### Instructions for the task
Among the entries below, tally each line in which the word "bars" is found, then state the tally alone.

(Material for the task begins)

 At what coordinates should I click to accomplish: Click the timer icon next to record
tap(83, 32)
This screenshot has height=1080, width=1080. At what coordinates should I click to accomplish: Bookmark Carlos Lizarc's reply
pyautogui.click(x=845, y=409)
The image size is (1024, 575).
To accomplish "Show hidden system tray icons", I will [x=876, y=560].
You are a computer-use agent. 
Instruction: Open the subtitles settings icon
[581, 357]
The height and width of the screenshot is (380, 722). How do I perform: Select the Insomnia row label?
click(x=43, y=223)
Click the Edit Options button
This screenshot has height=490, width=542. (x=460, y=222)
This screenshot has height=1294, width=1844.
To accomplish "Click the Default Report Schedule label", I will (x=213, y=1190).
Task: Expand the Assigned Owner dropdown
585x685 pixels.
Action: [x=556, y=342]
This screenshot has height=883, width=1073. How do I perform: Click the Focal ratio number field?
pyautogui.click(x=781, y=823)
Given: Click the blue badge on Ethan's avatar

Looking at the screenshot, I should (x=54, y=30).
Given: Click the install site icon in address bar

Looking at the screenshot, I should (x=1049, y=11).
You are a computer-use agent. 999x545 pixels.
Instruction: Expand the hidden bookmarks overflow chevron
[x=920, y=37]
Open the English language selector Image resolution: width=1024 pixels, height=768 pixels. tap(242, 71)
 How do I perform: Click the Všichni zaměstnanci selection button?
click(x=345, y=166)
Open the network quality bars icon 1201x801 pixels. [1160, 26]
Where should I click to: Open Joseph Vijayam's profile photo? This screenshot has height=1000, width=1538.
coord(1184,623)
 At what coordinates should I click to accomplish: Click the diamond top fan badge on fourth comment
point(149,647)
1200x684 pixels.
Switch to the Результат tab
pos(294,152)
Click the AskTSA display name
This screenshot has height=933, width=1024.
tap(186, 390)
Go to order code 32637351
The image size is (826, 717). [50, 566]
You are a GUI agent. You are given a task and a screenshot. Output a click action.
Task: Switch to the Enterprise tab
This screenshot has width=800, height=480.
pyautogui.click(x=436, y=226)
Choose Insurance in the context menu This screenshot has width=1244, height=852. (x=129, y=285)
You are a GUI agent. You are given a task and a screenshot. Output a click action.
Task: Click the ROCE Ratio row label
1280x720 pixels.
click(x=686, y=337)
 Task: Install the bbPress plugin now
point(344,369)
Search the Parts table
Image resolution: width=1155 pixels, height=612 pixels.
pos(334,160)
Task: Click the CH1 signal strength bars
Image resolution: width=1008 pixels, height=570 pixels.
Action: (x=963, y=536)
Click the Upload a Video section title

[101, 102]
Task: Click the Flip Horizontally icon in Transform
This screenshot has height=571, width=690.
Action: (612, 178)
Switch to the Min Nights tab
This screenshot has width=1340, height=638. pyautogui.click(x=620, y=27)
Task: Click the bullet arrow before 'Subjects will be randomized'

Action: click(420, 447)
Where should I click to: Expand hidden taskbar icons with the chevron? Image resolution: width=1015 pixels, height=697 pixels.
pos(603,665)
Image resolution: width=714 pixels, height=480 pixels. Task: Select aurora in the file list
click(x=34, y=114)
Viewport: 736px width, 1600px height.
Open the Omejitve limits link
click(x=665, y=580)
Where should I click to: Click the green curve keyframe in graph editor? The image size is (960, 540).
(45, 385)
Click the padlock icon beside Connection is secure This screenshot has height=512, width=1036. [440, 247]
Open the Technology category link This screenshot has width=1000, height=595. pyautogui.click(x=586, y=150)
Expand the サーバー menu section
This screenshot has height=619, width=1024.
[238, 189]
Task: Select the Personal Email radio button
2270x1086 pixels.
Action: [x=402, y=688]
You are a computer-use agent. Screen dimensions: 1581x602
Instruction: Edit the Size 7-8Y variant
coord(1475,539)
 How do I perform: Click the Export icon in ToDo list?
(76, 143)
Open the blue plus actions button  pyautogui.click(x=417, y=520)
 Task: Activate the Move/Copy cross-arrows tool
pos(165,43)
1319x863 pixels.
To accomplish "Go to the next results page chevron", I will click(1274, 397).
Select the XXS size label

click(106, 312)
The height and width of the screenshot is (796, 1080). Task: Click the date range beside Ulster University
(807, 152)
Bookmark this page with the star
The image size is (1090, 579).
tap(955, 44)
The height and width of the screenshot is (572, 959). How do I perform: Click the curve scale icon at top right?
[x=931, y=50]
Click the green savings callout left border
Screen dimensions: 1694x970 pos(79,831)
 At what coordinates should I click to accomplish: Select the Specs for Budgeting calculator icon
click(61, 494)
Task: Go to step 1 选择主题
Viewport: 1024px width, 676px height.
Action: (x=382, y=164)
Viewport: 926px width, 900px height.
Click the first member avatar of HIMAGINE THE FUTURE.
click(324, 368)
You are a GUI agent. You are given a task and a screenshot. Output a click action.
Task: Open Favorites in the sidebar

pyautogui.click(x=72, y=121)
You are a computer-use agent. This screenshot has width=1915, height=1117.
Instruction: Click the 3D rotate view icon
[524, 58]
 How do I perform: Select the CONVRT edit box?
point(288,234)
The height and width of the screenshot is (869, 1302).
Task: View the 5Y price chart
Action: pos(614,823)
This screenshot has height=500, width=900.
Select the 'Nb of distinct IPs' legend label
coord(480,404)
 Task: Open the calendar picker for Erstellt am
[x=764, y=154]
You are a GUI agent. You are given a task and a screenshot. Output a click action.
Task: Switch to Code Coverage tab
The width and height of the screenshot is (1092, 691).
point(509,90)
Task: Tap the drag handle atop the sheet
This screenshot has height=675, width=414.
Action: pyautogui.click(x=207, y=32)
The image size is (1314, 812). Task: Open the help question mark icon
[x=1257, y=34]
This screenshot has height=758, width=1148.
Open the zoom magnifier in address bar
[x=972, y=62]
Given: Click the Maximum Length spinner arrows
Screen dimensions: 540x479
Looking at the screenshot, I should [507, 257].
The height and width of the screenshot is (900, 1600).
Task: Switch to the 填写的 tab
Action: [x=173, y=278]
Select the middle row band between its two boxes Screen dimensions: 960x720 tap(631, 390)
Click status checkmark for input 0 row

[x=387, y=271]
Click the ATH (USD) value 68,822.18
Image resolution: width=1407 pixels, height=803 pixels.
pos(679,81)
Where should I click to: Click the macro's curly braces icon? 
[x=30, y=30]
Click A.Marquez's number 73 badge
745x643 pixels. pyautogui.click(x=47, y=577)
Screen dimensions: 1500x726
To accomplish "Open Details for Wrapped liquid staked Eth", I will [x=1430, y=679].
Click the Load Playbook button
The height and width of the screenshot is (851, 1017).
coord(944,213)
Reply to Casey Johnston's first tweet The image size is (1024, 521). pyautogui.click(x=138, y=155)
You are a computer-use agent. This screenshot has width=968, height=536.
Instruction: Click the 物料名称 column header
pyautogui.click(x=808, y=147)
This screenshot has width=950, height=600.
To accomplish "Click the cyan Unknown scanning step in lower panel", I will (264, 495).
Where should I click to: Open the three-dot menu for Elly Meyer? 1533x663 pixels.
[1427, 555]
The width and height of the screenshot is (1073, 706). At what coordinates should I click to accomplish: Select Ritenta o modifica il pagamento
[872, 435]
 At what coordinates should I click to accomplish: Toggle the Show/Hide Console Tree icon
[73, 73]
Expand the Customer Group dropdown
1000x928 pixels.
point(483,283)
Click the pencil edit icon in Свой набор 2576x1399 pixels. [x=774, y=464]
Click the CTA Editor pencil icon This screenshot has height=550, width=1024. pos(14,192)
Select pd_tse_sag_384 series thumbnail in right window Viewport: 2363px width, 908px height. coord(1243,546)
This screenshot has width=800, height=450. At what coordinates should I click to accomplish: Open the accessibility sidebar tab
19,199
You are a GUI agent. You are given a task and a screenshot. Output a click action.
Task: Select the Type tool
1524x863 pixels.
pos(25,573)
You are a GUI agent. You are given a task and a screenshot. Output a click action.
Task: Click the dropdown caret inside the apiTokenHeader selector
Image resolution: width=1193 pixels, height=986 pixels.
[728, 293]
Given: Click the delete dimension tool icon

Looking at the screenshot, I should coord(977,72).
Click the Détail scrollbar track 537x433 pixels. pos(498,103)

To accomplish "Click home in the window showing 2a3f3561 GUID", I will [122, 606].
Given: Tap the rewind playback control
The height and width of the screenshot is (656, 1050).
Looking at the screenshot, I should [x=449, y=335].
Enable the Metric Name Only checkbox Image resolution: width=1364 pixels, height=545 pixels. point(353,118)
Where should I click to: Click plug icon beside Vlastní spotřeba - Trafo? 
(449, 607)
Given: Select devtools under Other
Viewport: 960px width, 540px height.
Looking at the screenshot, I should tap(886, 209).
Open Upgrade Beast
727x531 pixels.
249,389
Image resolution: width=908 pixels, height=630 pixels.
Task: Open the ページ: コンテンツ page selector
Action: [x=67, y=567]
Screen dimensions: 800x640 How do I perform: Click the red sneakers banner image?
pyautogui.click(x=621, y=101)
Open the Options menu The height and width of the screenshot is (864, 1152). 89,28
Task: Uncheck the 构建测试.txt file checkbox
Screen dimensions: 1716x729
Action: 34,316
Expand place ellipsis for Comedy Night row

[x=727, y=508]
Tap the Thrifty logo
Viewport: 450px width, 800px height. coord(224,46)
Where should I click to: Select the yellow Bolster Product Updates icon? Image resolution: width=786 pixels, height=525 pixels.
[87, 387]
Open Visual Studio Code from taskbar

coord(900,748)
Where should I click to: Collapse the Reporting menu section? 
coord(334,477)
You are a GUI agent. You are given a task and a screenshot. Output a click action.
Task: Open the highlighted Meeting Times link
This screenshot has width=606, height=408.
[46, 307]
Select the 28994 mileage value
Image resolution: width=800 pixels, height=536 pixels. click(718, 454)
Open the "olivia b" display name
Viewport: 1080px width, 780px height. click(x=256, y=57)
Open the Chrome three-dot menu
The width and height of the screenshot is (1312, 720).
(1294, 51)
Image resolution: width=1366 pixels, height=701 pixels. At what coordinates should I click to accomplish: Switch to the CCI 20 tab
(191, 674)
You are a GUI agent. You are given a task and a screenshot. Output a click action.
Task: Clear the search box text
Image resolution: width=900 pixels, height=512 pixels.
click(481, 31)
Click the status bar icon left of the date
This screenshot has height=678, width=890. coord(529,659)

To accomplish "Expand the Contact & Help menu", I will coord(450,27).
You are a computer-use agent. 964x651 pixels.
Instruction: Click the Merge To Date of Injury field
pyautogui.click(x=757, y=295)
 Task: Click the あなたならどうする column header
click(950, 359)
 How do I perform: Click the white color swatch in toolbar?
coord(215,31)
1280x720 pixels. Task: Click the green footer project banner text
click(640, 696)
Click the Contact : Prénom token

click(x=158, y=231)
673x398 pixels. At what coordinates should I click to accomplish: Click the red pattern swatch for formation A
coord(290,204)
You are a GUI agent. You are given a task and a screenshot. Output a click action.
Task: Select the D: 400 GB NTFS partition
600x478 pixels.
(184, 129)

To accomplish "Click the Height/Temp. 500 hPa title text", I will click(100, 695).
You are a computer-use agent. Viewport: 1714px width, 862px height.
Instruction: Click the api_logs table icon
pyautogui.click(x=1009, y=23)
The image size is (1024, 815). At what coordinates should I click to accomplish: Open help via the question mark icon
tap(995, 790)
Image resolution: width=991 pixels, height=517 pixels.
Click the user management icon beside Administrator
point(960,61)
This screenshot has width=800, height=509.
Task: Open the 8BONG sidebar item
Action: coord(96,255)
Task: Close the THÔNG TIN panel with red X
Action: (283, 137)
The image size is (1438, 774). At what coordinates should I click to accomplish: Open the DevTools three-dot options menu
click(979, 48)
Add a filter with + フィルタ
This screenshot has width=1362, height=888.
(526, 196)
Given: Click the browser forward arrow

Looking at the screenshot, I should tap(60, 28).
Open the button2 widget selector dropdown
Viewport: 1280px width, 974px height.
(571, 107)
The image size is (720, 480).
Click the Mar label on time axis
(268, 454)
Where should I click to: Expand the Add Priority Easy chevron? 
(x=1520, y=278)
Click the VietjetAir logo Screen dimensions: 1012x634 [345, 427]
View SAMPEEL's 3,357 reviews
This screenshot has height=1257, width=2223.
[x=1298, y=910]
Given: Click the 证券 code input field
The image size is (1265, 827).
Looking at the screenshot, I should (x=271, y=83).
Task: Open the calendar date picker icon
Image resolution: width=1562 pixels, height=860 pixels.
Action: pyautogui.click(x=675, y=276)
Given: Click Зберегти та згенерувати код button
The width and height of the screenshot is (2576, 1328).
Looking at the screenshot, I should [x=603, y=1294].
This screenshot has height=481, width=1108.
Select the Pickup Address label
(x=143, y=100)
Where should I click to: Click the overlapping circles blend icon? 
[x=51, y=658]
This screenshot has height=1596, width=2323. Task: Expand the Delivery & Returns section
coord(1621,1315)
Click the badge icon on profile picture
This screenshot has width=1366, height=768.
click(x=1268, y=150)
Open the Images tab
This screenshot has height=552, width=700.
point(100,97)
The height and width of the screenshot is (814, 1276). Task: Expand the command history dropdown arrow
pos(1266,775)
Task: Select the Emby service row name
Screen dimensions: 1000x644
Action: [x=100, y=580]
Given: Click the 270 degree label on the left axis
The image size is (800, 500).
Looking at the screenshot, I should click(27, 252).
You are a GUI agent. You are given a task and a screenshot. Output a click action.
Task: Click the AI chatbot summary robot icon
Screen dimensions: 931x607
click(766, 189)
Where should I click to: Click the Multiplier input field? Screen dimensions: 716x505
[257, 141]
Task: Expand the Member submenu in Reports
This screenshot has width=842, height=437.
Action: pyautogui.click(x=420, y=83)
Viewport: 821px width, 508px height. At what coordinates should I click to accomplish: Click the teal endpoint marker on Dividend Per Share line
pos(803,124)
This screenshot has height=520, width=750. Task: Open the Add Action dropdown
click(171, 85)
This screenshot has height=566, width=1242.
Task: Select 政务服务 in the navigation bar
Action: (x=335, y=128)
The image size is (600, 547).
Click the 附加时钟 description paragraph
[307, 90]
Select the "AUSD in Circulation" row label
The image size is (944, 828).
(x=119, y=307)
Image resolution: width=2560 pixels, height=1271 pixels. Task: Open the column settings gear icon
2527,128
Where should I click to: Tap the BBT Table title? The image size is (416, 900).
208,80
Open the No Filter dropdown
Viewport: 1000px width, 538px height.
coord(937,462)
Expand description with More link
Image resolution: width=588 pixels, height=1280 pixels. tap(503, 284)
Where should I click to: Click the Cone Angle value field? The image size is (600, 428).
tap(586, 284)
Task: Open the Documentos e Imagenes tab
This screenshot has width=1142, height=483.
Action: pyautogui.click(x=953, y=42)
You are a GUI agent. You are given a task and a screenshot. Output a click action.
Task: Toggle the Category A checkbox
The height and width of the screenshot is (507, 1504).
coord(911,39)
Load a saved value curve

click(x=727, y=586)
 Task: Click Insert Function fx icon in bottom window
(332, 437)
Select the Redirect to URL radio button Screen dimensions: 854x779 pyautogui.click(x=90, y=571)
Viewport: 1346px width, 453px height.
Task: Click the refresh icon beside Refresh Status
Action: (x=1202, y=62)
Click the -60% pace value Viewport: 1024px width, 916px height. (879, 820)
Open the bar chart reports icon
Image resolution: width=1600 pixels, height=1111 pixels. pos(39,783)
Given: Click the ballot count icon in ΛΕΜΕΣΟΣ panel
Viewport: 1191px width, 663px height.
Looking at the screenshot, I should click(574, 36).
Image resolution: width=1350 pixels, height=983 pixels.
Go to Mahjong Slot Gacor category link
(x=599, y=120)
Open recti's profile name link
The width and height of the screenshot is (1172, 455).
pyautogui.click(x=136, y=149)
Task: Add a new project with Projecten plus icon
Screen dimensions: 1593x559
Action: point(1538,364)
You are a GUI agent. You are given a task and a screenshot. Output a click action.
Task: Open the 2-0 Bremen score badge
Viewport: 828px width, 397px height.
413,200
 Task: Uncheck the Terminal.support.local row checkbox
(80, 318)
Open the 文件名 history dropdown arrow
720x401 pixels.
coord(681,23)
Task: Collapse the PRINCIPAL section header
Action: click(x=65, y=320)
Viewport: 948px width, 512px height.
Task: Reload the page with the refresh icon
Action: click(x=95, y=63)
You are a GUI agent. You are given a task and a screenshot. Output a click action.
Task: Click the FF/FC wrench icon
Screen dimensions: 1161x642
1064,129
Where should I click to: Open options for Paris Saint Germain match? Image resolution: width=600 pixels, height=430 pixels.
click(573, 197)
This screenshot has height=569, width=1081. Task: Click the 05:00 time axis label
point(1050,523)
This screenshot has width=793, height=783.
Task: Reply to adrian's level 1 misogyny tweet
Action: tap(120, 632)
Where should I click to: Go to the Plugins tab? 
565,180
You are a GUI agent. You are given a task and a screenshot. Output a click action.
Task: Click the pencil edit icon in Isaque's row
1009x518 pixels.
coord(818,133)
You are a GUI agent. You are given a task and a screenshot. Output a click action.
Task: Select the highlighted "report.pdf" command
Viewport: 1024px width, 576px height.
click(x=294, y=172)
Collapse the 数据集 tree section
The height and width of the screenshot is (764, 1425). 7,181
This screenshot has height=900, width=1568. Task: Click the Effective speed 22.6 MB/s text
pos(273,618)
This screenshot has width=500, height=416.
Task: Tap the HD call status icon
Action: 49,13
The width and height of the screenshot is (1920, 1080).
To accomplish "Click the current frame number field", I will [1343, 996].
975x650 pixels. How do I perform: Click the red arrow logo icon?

(Material for the task ends)

### Answer area
2